- Born: December 13, 1922 New York City, New York, US
- Died: December 19, 2006 (aged 84) Branford, Connecticut, US
- Education: College of the Holy Cross (BA)
- Occupation: Advertising executive
- Known for: "Two Young Men" letter
- Spouse: Joan Crowley ​(m. 1949)​
- Children: 8

= Martin Conroy =

American advertising executive (1922–2006)

Martin Francis Conroy Jr. (December 13, 1922 – December 19, 2006) was an American advertising executive best known for a direct mail ad for the Wall Street Journal that was in continuous use for 28 years, from 1975 to 2003.

== Biography ==
Conroy was born in Manhattan in 1922 to Martin Francis Conroy Sr. and his wife. After graduating from Xavier High School, he studied English at the College of the Holy Cross, graduating in 1943. While there, he joined Delta Epsilon Sigma. He then served in the United States Army, spending a year and a half in Germany in the European Theatre. Upon his return, he worked as a copywriter at Bloomingdale's before joining the editorial staff of Esquire magazine. In 1950, he joined BBDO, where he later served as vice president. He left in 1979 to work as an independent consultant.

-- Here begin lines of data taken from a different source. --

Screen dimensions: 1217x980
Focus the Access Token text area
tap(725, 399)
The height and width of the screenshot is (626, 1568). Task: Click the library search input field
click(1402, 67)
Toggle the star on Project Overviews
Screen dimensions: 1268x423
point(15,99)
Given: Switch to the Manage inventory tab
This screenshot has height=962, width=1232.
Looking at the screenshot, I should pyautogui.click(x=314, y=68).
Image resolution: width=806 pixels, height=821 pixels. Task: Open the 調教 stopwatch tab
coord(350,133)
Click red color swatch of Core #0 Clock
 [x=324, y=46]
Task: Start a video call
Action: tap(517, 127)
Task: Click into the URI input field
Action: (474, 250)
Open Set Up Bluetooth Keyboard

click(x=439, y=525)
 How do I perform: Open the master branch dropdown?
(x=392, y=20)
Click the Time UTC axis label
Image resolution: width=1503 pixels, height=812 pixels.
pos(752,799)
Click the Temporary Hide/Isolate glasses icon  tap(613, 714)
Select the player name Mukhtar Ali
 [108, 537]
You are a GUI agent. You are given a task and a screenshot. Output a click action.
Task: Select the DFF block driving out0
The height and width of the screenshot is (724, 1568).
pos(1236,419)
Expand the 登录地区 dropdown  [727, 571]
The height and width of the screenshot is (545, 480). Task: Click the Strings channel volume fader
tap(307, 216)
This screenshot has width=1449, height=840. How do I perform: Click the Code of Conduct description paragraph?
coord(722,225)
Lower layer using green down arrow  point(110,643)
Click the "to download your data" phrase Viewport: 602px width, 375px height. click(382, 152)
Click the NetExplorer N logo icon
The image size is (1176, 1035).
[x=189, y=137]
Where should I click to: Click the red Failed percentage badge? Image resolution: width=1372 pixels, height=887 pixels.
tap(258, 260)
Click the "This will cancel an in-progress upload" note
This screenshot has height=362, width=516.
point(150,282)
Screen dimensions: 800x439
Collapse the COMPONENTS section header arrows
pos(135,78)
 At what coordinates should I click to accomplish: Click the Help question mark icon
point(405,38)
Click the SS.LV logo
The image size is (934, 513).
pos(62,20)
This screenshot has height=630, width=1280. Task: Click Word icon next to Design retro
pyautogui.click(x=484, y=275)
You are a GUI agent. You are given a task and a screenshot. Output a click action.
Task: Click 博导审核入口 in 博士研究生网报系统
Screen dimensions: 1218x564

While a freelancer, he wrote what is considered one of the most successful soft sell advertisements in American history. Known as the "Two Young Men" letter, it ran in newspapers for nearly 30 years and earned an estimated $2 billion in subscription sales.

On a beautiful late spring afternoon, twenty-five years ago, two young men graduated from the same college. They were very much alike, these two young men. Both had been better than average students, both were personable and both — as young college graduates are — were filled with ambitious dreams for the future.

Recently, these men returned to their college for their 25th reunion.

They were still very much alike. Both were happily married. Both had three children. And both, it turned out, had gone to work for the same Midwestern manufacturing company after graduation, and were still there.

But there was a difference. One of the men was a manager of a small department of that company. The other was its president.

Though the two-page "Dear Reader" letter does not explicitly state that the more successful man subscribed to the Wall Street Journal, the rest of the advertisement laid out all the ways one could better oneself through a subscription. He took the idea from an ad written by Bruce Fairchild Barton for Alexander Hamilton Institute in 1919, which started: "From a certain little town in Massachusetts, two men went to the Civil War. Each of them had enjoyed the same educational advantage, and so far as anyone could judge, their prospects for success were equally good."

==Personal life==
Conroy and his wife Joan married in 1949 and had eight children. He died in Branford, Connecticut from complications of lung cancer. At the time of his death, he lived between Madison, Connecticut and Captiva, Florida.